Extrait proposé:

Textes bibliques

« La femme dans l’Église » d’Alfred Kuen #lupourvous

La place des femmes dans l’Église est une pomme de discorde dans toutes les Églises et depuis toujours. Des historiques aux plus petites communautés évangéliques, le diable se plaît à nous voir nous diviser sur la question.

Le spectre des « largesses » accordées aux femmes va du mutisme le plus total à l’égalité la plus complète. De même, les réactions peuvent aller d’un extrême à l’autre, de Catherine Booth qui déplore le déshonneur fait à Dieu et les pertes occasionnées par l’utilisation de 1 Co 14.34, à John Rice qui évoque les millions de personnes en partance pour l’enfer suite à la prédication des femmes !!

Et pourtant… les 2 parties utilisent les mêmes textes ! Pour arriver à des conclusions diamétralement opposées… Comment est-ce possible ?

Alfred Kuen, comme à son habitude, fait intervenir de nombreux spécialistes de toutes époques et de tous lieux, et s’est entouré de plusieurs conseillers afin de donner un éclairage le plus fidèle possible.

Données fournies:
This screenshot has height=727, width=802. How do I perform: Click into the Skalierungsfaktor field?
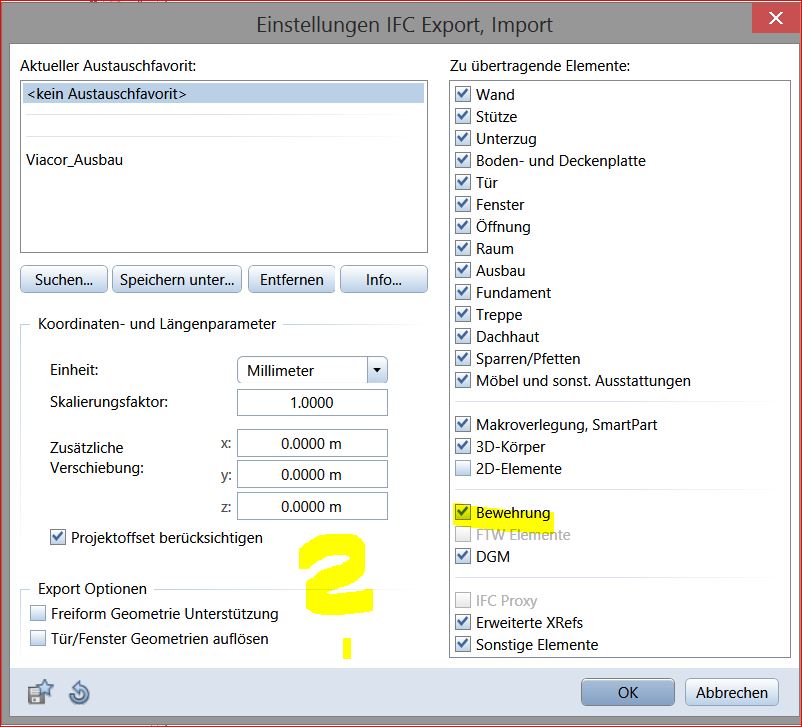[x=312, y=402]
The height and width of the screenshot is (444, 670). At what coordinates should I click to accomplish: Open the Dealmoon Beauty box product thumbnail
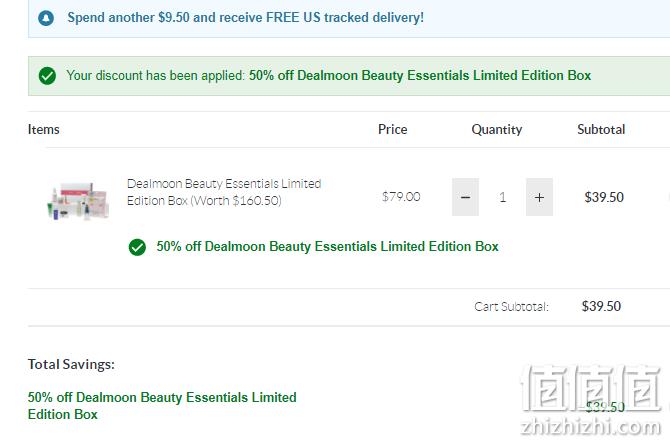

Exercice:
D'après l'extrait sur la place des femmes dans l'Église, dans quel but Alfred Kuen s'est-il entouré de plusieurs conseillers ? Répondez en une à trois phrases. La liste n'a aucun lien avec l'extrait.

Corrigé:
Alfred Kuen s'est entouré de plusieurs conseillers afin de donner un éclairage le plus fidèle possible sur la question. Dans le même but, il fait intervenir de nombreux spécialistes de toutes époques et de tous lieux.